The woman next to me was an uber fan, one of those people who keeps up a sort of constant cheering patter/commentary of every step of the game–“That’s it! Go, Rocco! Take it down the field. Now drop back. No, don’t let him do that. Now turn! Help him! Ref! That’s a foul!” This kind of never-ending cheering makes me crazy under the best of circumstances. It was a close game, and I found my own cheering (which tends more toward the generic, “Let’s go, boys” because I’m not qualified to yell anything else) getting louder in response. After a few minutes of her running commentary, I realized that her son was playing the same position as my son, left back. At halftime I forced myself to turn to her and comment about our sons’ shared position. She seemed shocked, honestly, that I was talking to her, but then we had a nice conversation.
After that I couldn’t dislike her or even her constant cheering any more. I still wanted our team to win, but I no longer wanted her team to lose.
It was a small step, but it was something.
I’m the manager for one of my son’s soccer teams and one of my many incredibly unglamorous duties is approaching the ref at the end of the game and signing off on the score along with the manager of the other team. It can be our little version of the post-game handshake line.

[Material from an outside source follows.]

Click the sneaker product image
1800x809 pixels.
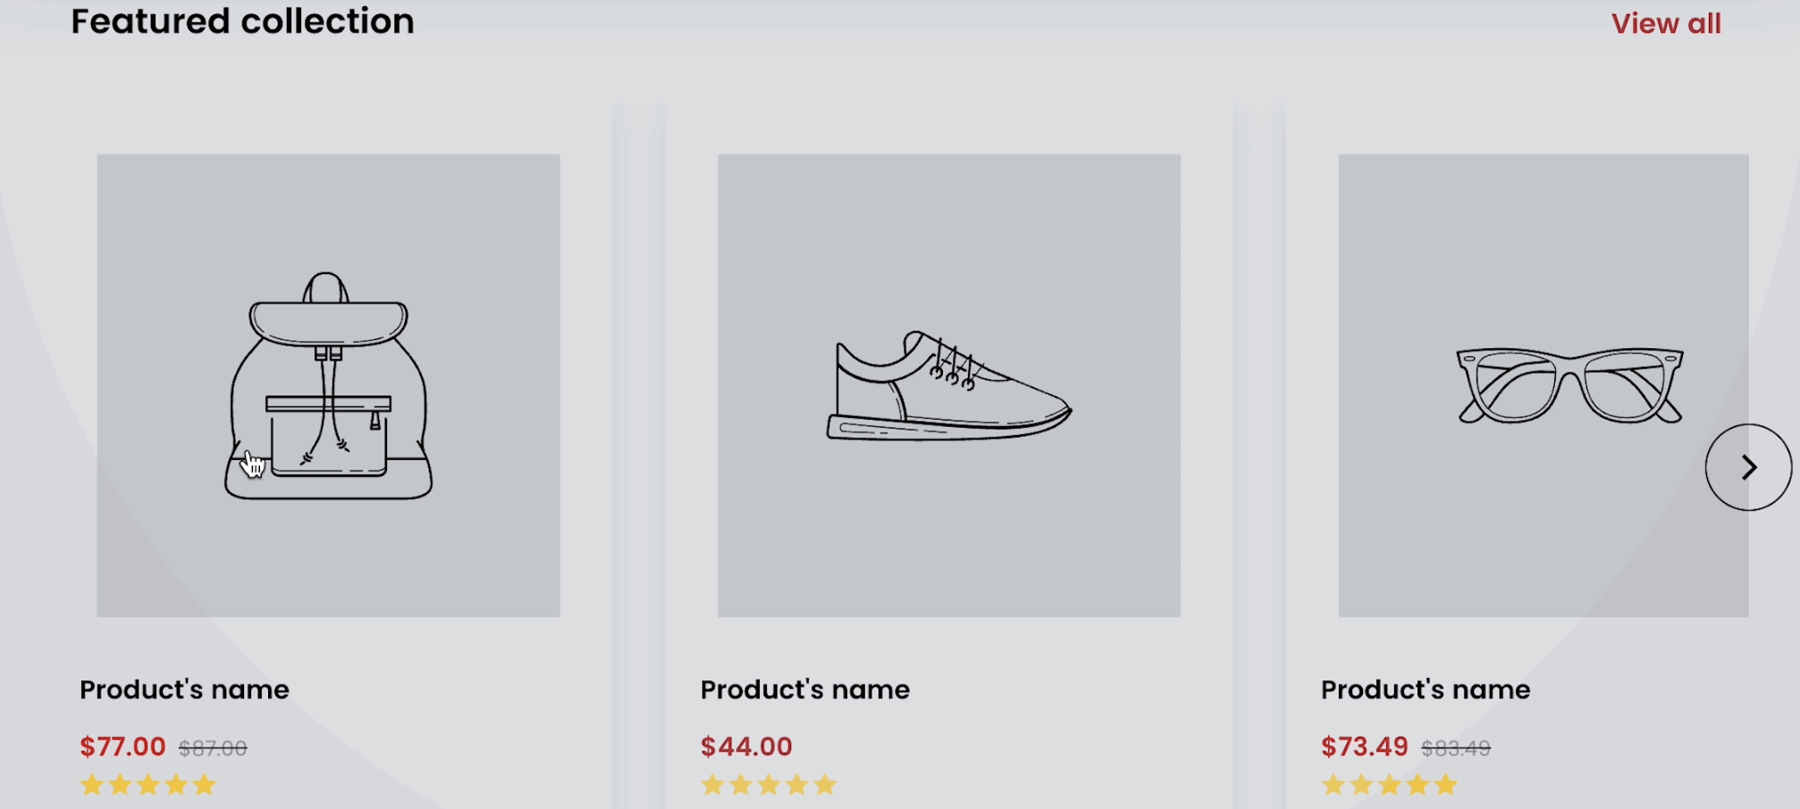[948, 385]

Sometimes it’s hard to smile and say “Good game” when your team got pummeled or your child got fouled or things just otherwise didn’t go the way you had hoped. But that is how humans treat each other. That is how we recognize the humanity in each other. Sports are zero-sum games a lot of the time, but life rarely is. Others’ victories don’t have to come at the cost of our own success. When we can genuinely recognize and celebrate others’ successes, we all benefit.

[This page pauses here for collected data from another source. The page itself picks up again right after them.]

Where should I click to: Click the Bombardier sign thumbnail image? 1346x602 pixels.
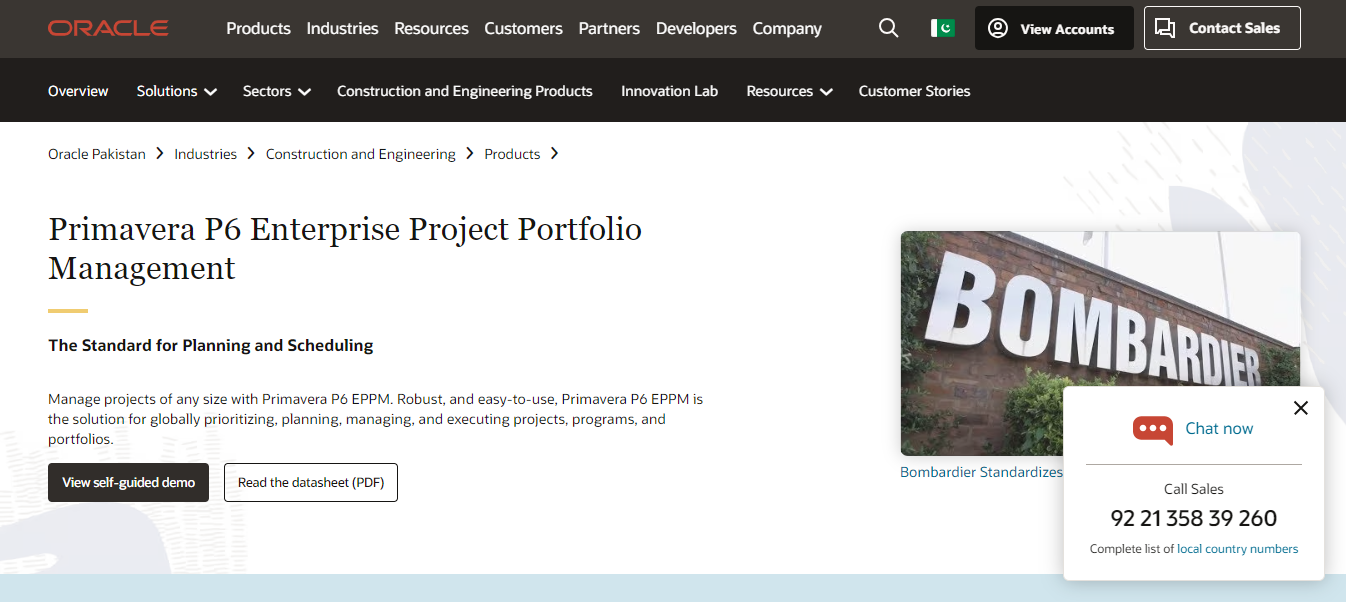click(980, 343)
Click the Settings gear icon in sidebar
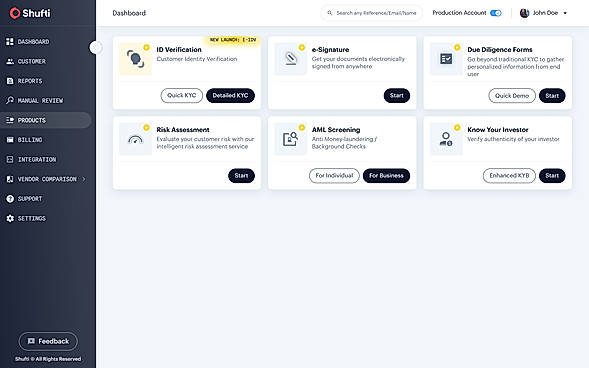The width and height of the screenshot is (589, 368). pos(10,218)
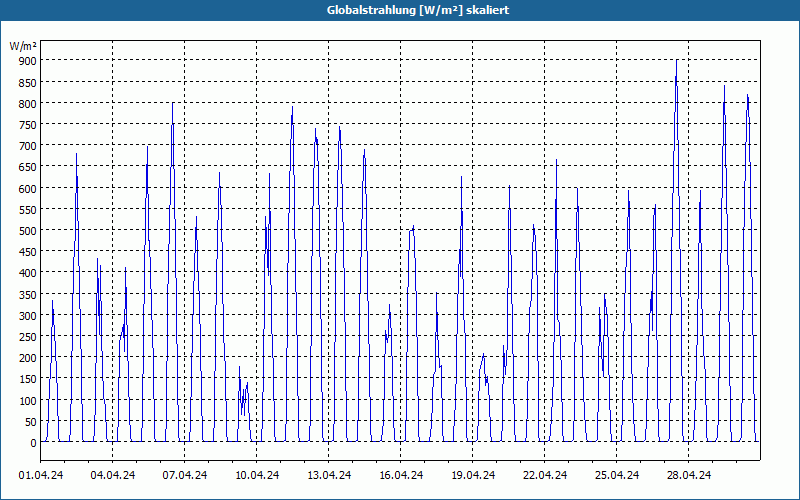Click the 900 W/m² peak on the 27.04 curve
This screenshot has width=800, height=500.
(x=677, y=60)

It’s easier most of the time to let people cheering for the other team remain Other, just as it is to do the same for people who look different, or are in a different age group, or who have different political beliefs. Yet we all know that is most emphatically not how Jesus operated. I’m old enough to remember when many of us wore little rubber bracelets that said WWJD (What Would Jesus Do?). I’m no biblical expert, but I feel pretty certain he wouldn’t punch a parent on the opposing team or curse under his breath at a ref who made a call he didn’t agree with. To be honest, Jesus would probably sit with the opposing team, with the worst, loudest, most red-faced and obnoxious parent and make that person his friend.
Here’s my plan and maybe it’s something you could try too. I’ll venture into what I will try not to think of as “enemy territory.” I’ll wear my pitcher’s mom’s smile, and I’ll clap when someone on their team does something good. And then, even if my team loses, I will say to the other team’s parents and to my own kids, “Good game,” and genuinely mean it.